Ce projet dont nous avons déjà parlé dans nos colonnes (Les délires des bétonneurs qui veulent écraser la Valmasque du 10 juin 2016), viendra s’ajouter à l’agrandissement du site de Carrefour Antibes voisin où 25 000m2 supplémentaires sont d’ores et déjà prévus : 52 boutiques, 11 moyennes surfaces, 11 restaurants et 2 500 places de parking.
15,5 ha de forêts seront dévastés et déboisés pour construire à moins d’un kilomètre de là les bureaux et les boutiques d’Open Sky dans le parc de la Valmasque. La CASA (communauté Antibes Sophia Antipolis) justifie ce projet entre autres par le manque de commerces à Valbonne, comme si le centre commercial d’Antibes tout proche n’existait pas !
Pour les bureaux, il existe à Sophia Antipolis 30 000m2 de bureaux non utilisés, inlouables. La raison ? Ils ne sont plus aux normes énergétiques ! Il suffirait donc de les rénover, mais non, la CASA préfère laisser dépérir les locaux actuels et mettre en chantier de nouveaux bâtiments.
La mairie de Valbonne pour arriver à ses fins, passe en force. Un recours administratif est en cours, le commissaire enquêteur n’a pas encore remis son rapport de conclusion, mais les travaux de défrichement peuvent commencer (voir autorisation préfectorale ci-dessous)
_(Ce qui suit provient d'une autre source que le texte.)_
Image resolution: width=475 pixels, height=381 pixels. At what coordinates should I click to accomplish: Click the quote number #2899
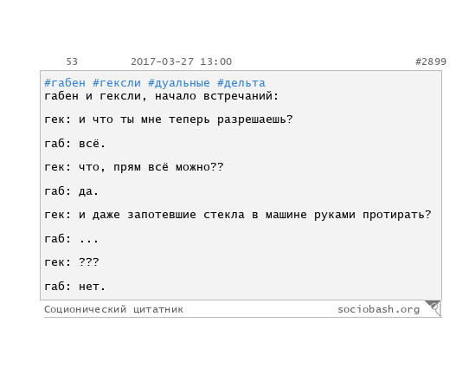click(431, 61)
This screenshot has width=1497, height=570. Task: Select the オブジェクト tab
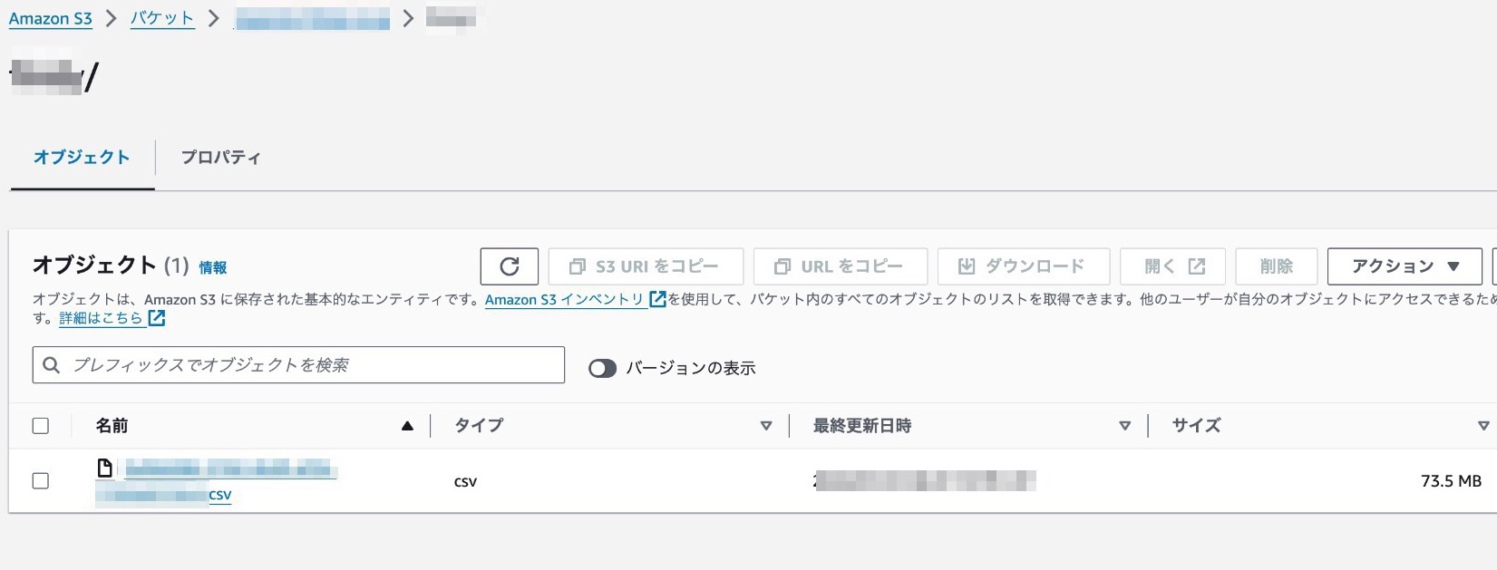click(x=82, y=158)
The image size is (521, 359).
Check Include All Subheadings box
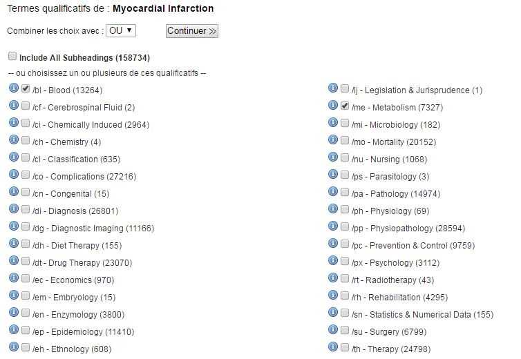pyautogui.click(x=12, y=56)
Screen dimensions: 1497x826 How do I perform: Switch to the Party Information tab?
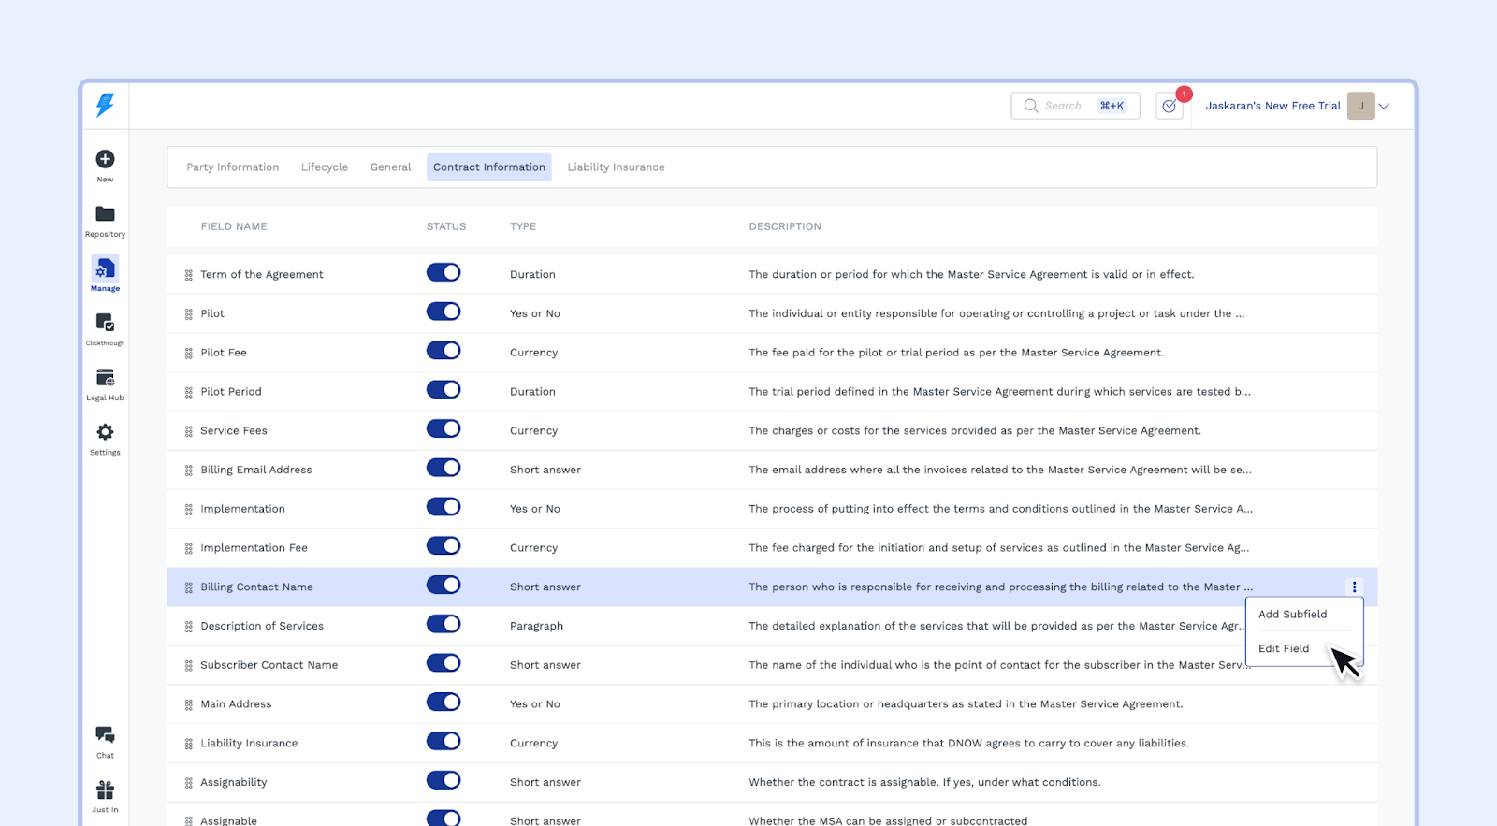point(232,167)
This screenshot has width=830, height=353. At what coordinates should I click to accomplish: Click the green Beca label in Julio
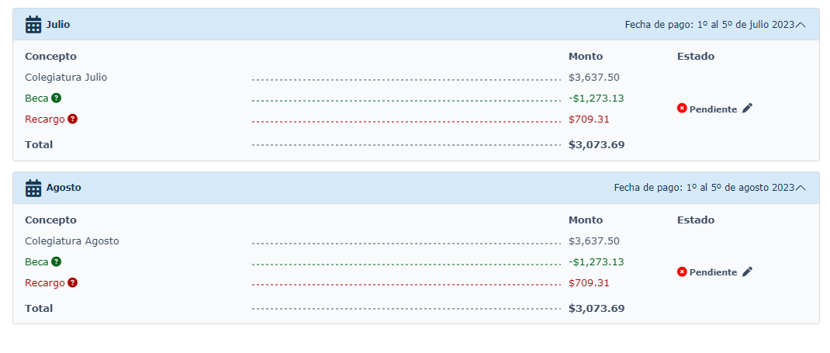(36, 99)
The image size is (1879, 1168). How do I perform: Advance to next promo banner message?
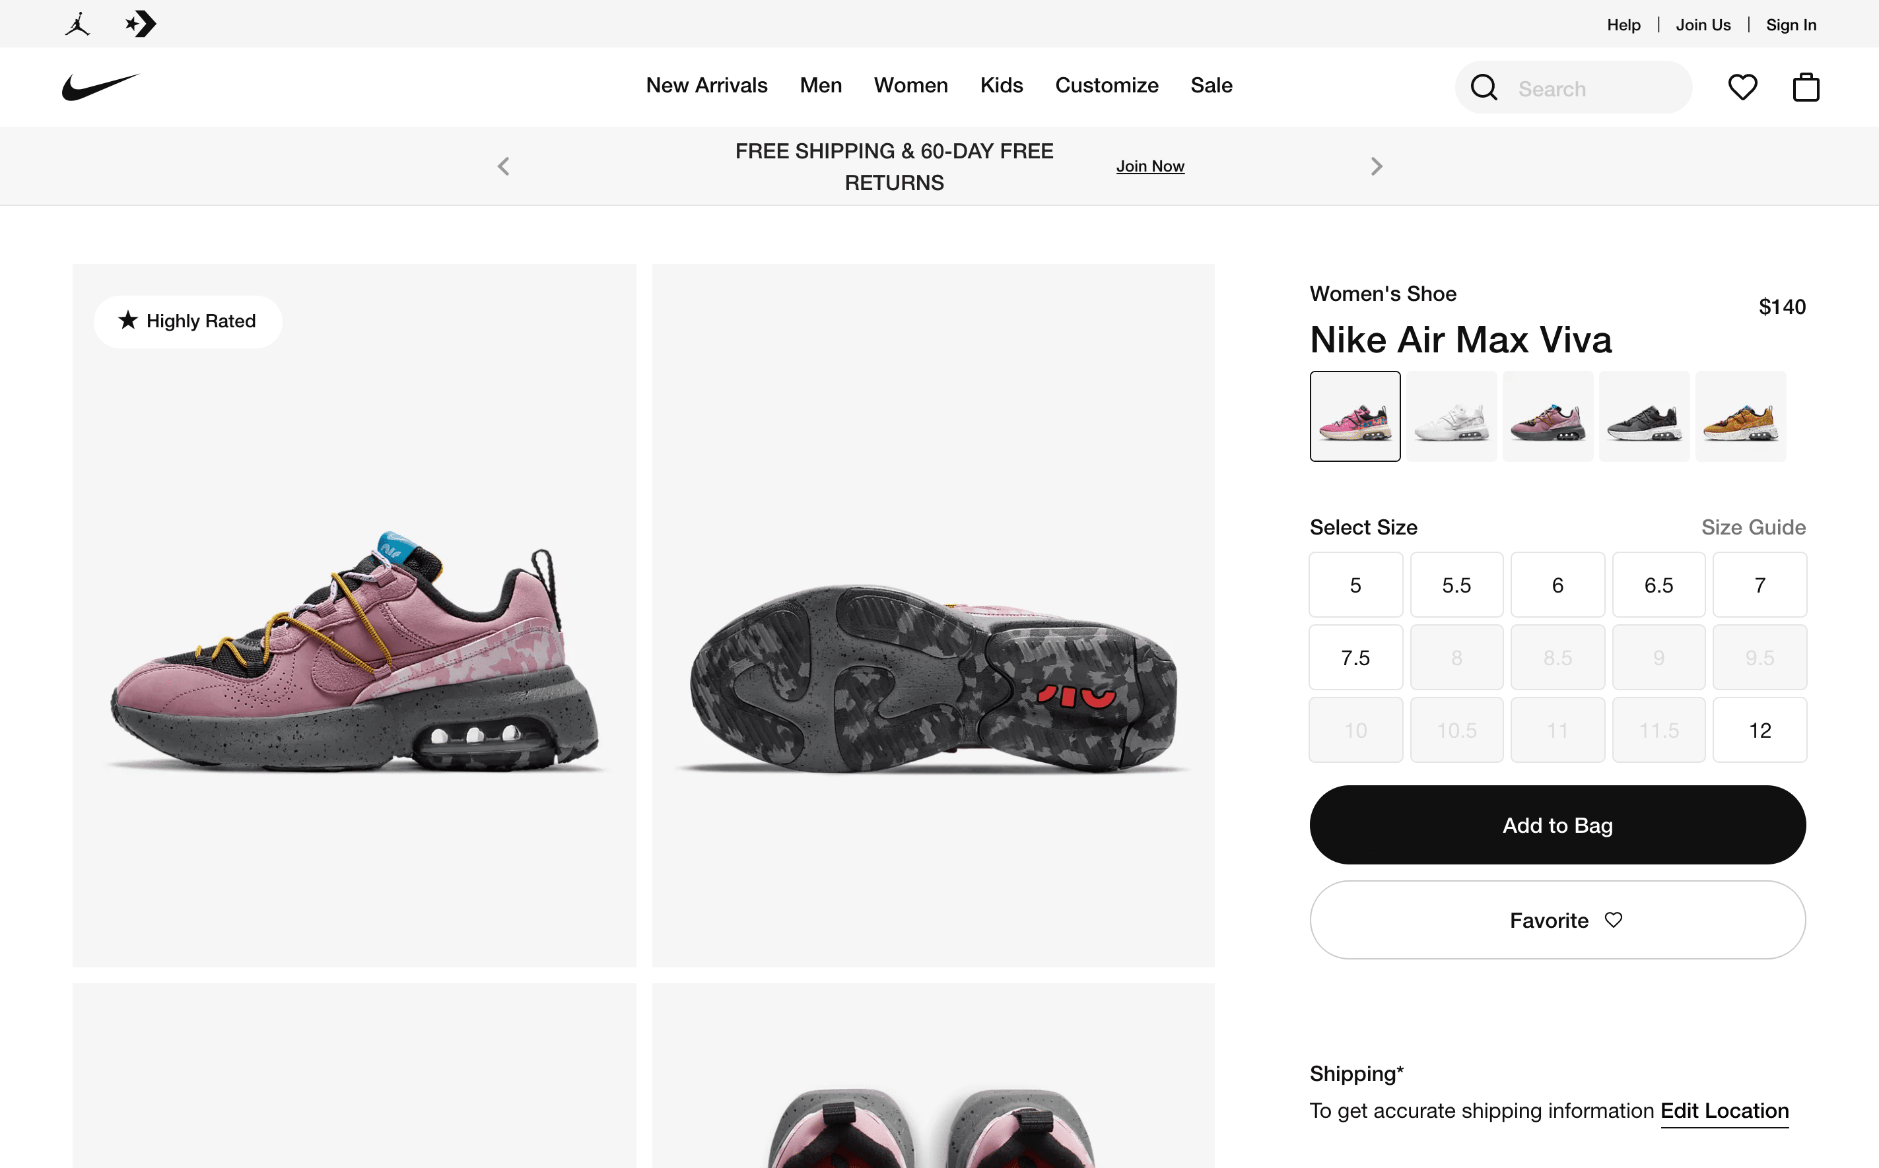(1376, 166)
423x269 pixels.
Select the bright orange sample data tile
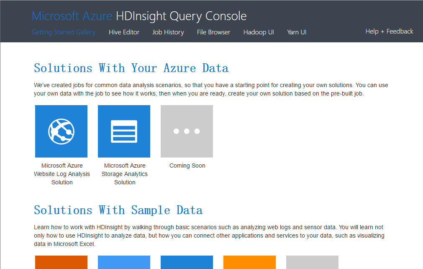point(249,262)
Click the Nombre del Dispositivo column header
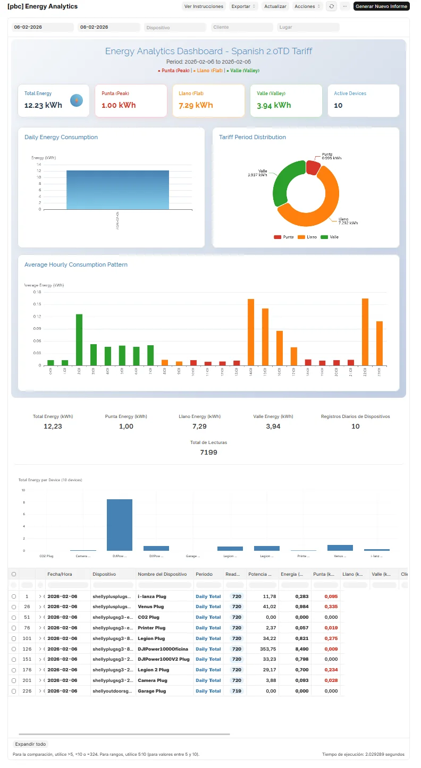Image resolution: width=421 pixels, height=768 pixels. click(162, 574)
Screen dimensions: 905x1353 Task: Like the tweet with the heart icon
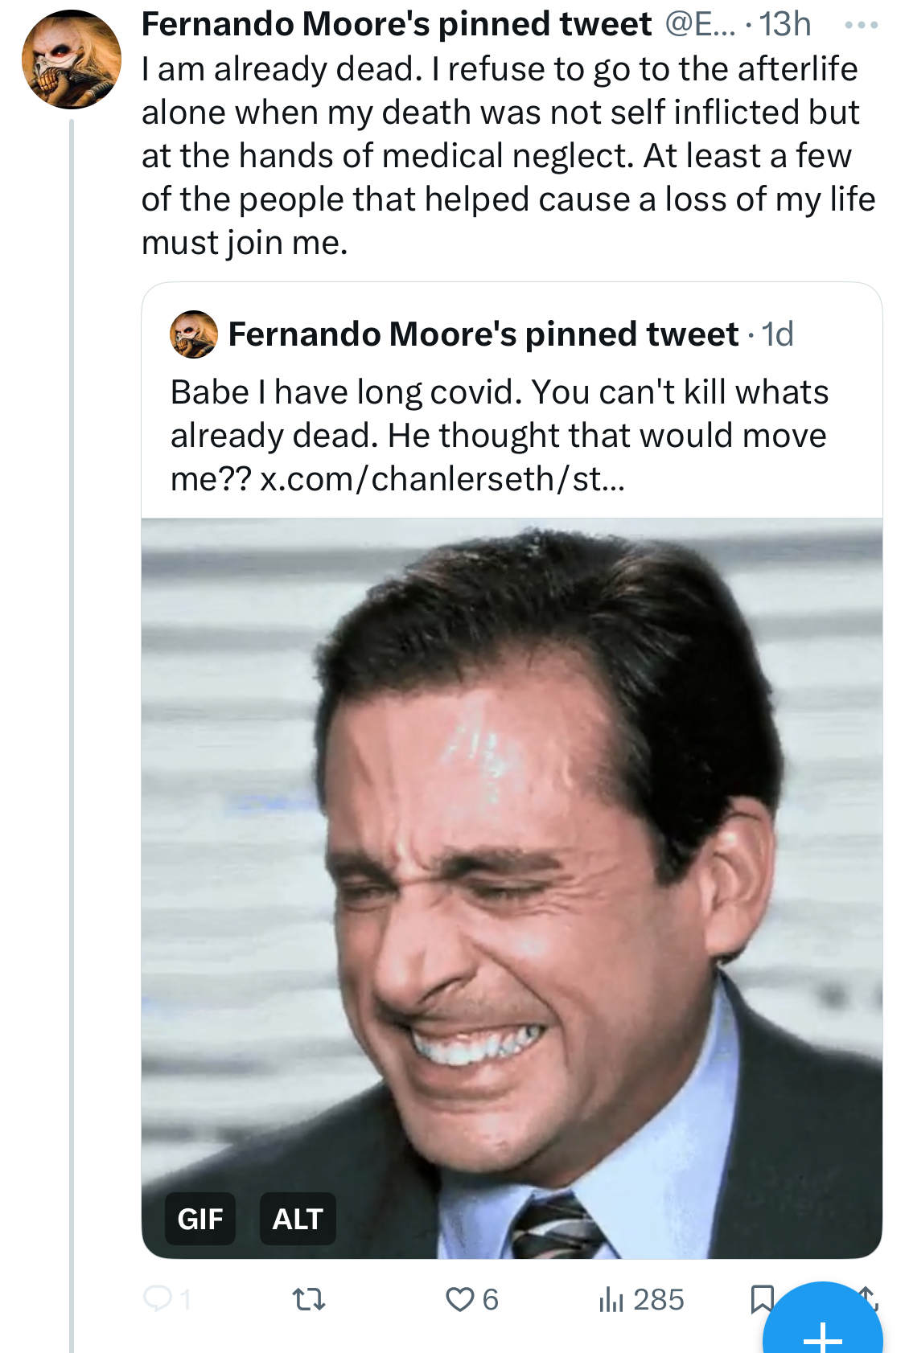[x=460, y=1299]
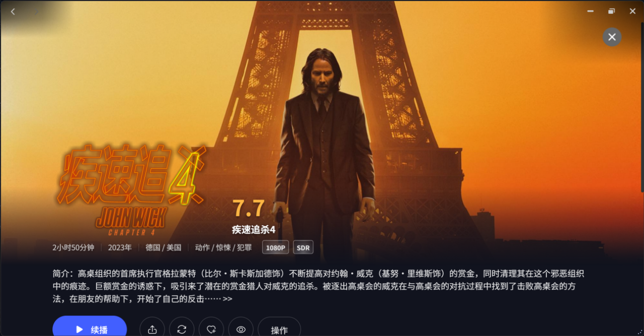Go forward using the right arrow icon

36,11
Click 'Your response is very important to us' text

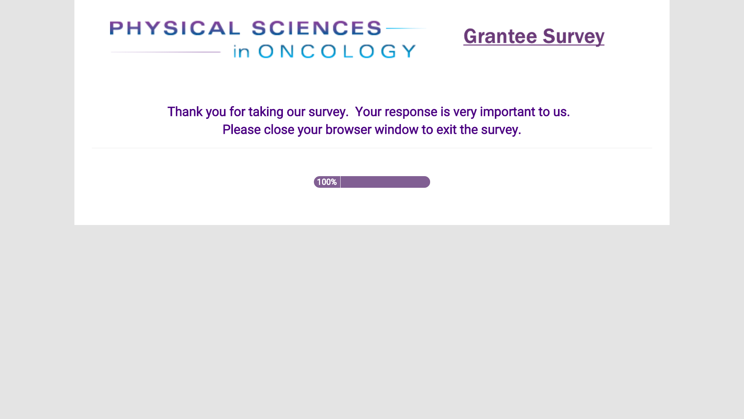pos(462,112)
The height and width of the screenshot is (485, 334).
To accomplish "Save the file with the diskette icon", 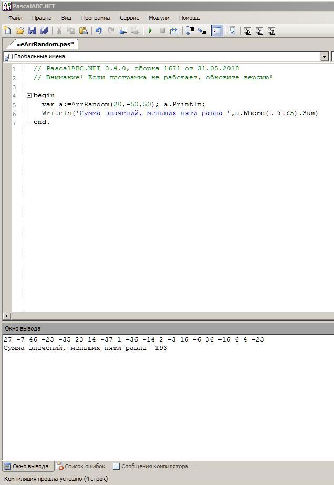I will click(x=32, y=31).
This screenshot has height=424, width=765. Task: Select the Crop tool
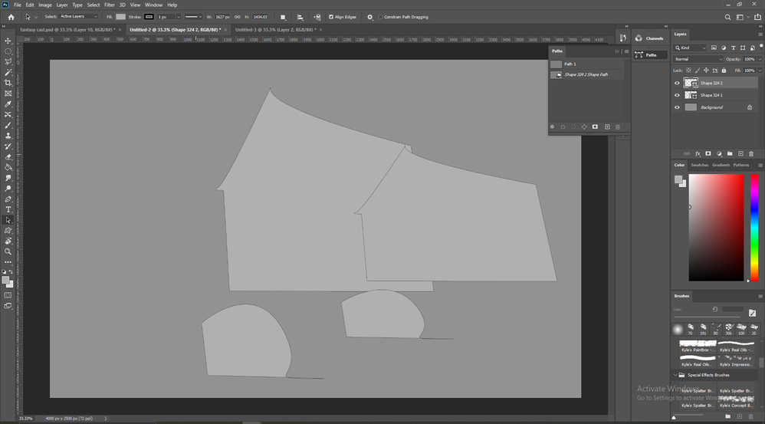point(8,83)
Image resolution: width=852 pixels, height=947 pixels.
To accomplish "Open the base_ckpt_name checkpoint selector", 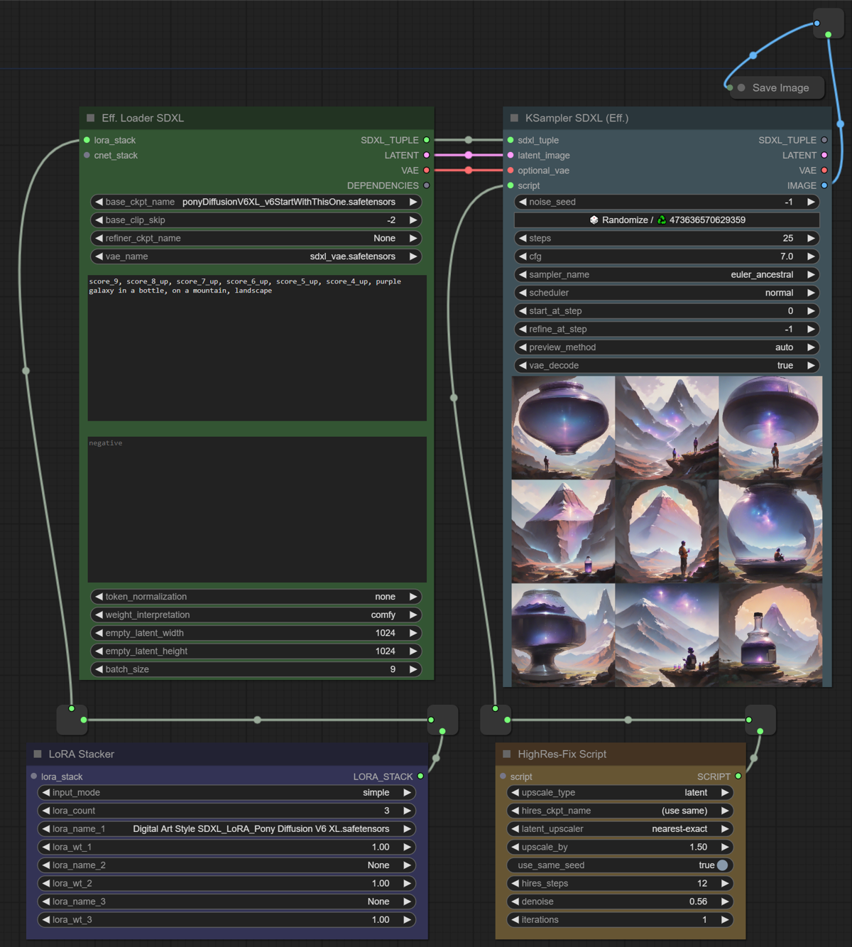I will coord(256,202).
Autrement dit : aujourd’hui tout est bon pour le grand commerce au détriment des petites unités. On laisse se développer de tentaculaires installations sans se soucier le moins du monde de savoir combien d’arbres il a fallu abattre pour en arriver là. On laisse mourir les centres-villes, qui, faute de petits commerces, n’intéressent plus que très peu de gens, touristes en mal de photos ou troisième âge peinant à se déplacer. Antibes est la deuxième ville du département et à part le quartier du port, animé par les marins anglophones, la cité historique est désertée dès la fermeture des dernières petites enseignes…
Le pire, c’est que les gens en sont conscients mais participent quand même à ce gâchis irrationnel et anti-économique. J’ai discuté maintes fois avec des personnes dignes de raison. Pourquoi allez-vous faire vos courses à Cap 3000, à Carrefour ou à Polygone ? En fait elles ne le savent pas elles-mêmes : par conformisme, par facilité, par mimétisme. Un bref échange sur le coût global de leurs achats (temps et trajets compris avec des prix pas toujours avantageux et une qualité bien souvent moindre plus les achats superflus) démontre facilement tous les inconvénients de leur démarche. Mais la publicité est très prégnante et maintient une emprise forte sur les comportements.
Voilà un bon sujet pour une campagne électorale : la protection des intérêts des consommateurs et d’un mode de vie convivial de proximité, le vrai « vivre ensemble » contre les intérêts insatiables des grands groupes financiers nationaux et mondiaux.